Everything old may very well be new again if this summer’s trends in skyrocketing gas prices forcing us to rethink the design of Greensboro’s neighborhoods. For the first time in a generation, concerns related to convenience and proximity of our home to work and school take on increased significance and urgency and compel residents to re-examine the walkablity of their neighborhoods. Greensboro’s most walkable neighborhoods, often located adjacent to established commercial areas, might be at most risk for redevelopment.
In Greensboro, like most American cities, the old pattern of urban design was one based on the walkable city. Dense housing, often multi-leveled, was within a stroll or a streetcar-ride away from offices, schools, churches, and shopping. For families that lived in this pre-World War I city, an evening ice cream cone was just a bike ride away. Many larger cities still maintain this dense, urban model with walk-up apartments, townhouses, and flats that are a block away from a commercial strip, exemplified by Astoria in Queens, New York (image, above).

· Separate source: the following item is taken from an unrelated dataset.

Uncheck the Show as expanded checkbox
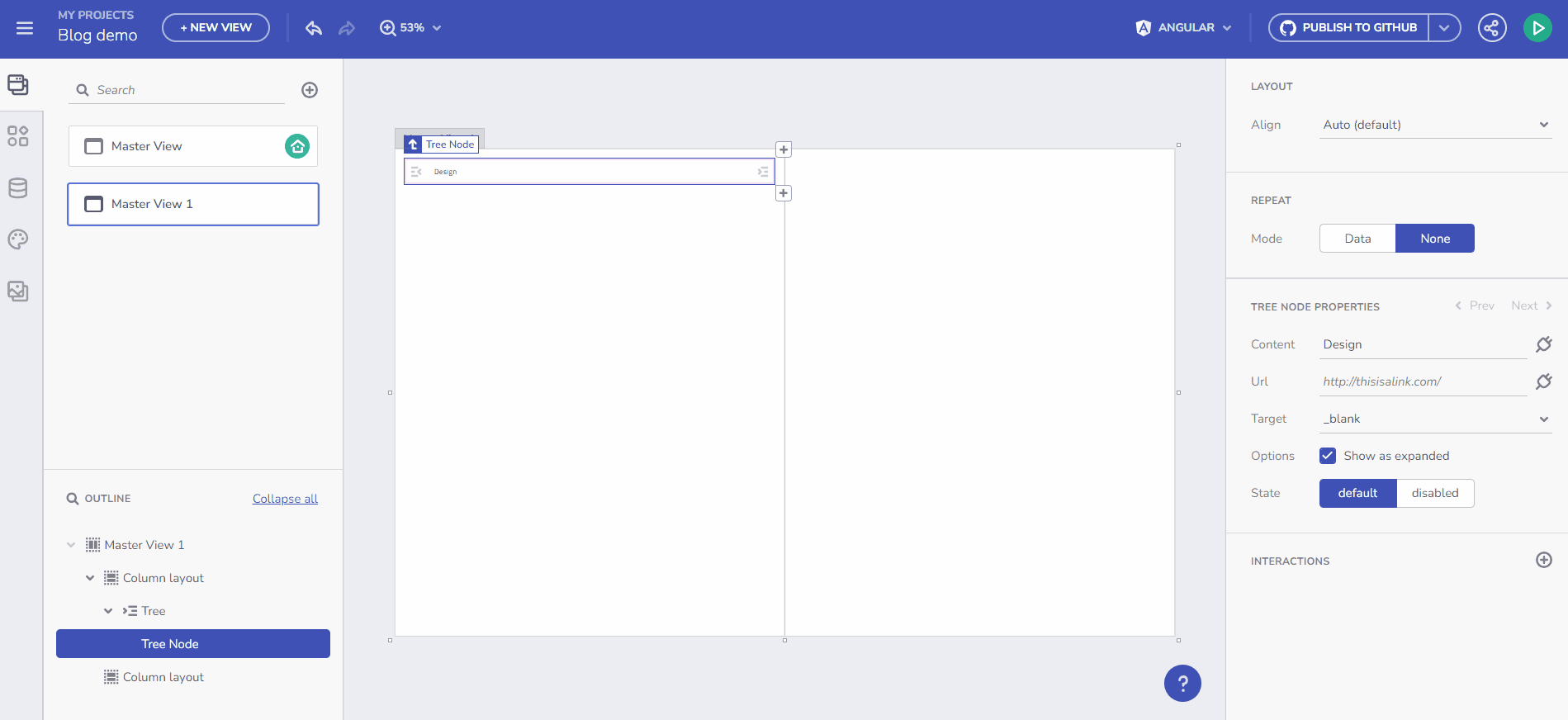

Over the course of the past 70 years, Greensboro’s neighborhoods and commercial strips have grown up under a new model centered on the use of automobiles. Freed from the constraints of time and distance by a surge in automobile ownership, Greensboro’s city limits spread across the surrounding countryside with single family homes located on shady serpentine streets. Stores and offices were clustered along major thoroughfares that were easily accessible by car. For suburban children of the 1960s, an evening ice cream meant a jump in the car.
If gas prices continue in the direction they have for the past several years, developers may begin to redevelop single family residential areas, replacing homes on grassy lots with denser and walkable neighborhoods. That which was once old, may be new again.

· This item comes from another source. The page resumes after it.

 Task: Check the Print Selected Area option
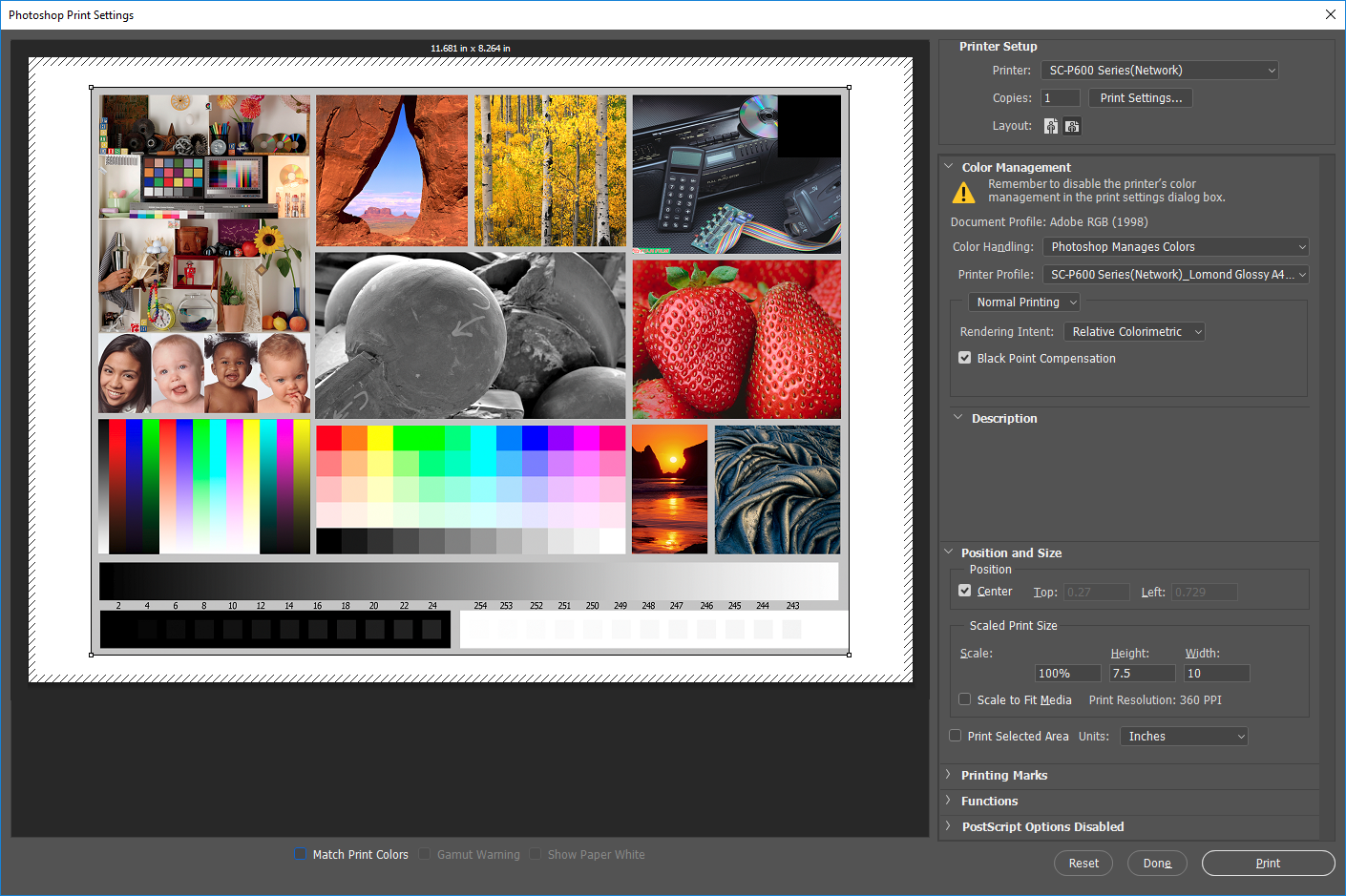coord(955,735)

The process is already underway in Greensboro’s neighborhoods nearest the universities. Neighborhoods such as Old L. Richardson in East Greensboro (image, right) and College Park in West Greensboro are witnessing redevelopment reflecting increasing demand for student housing. Other neighborhoods such as Glenwood and Nocho Park are poised for redevelopment as developers seek new ground on which to build.
Though these instances remain focused on walkablity to nearby educational institutions, energy costs may encourage redevelopment of other neighborhoods that find themselves conveniently located near downtown or other popular commercial areas. Greensboro’s least auto-dependent neighborhoods are those built before the popularity of cars, including College Hill, Fisher Park, Westerwood, and Southside. Development pressures might focus on redeveloping these neighborhoods.
Dense development need not be a burden to historic neighborhoods. Many historic districts already contain a mix of single and multi-family housing. The Irving Park Manor Apartments (image, above), located along the now abandoned North Elm Street trolley line, is a prime example that is embedded within the traditional Irving Park neighborhood. Though it’s a model for dense housing, the complex sits comfortably within the architectural standards and landscaping established for the neighborhood in the 1910s and 1920s.
The rapidly changing dynamics of our nation’s energy use could result in a fundamental shift in the appearance of city-streets over the next decade if residents seek the convenience of inner-city living. Major cities in Asia, Australia, Europe, and South America testify to independence from automobile use with urban neighborhoods and public transit. As Greensboro might shift to a denser and more sustainable city, it must protect the character and soul of the city we recognize today.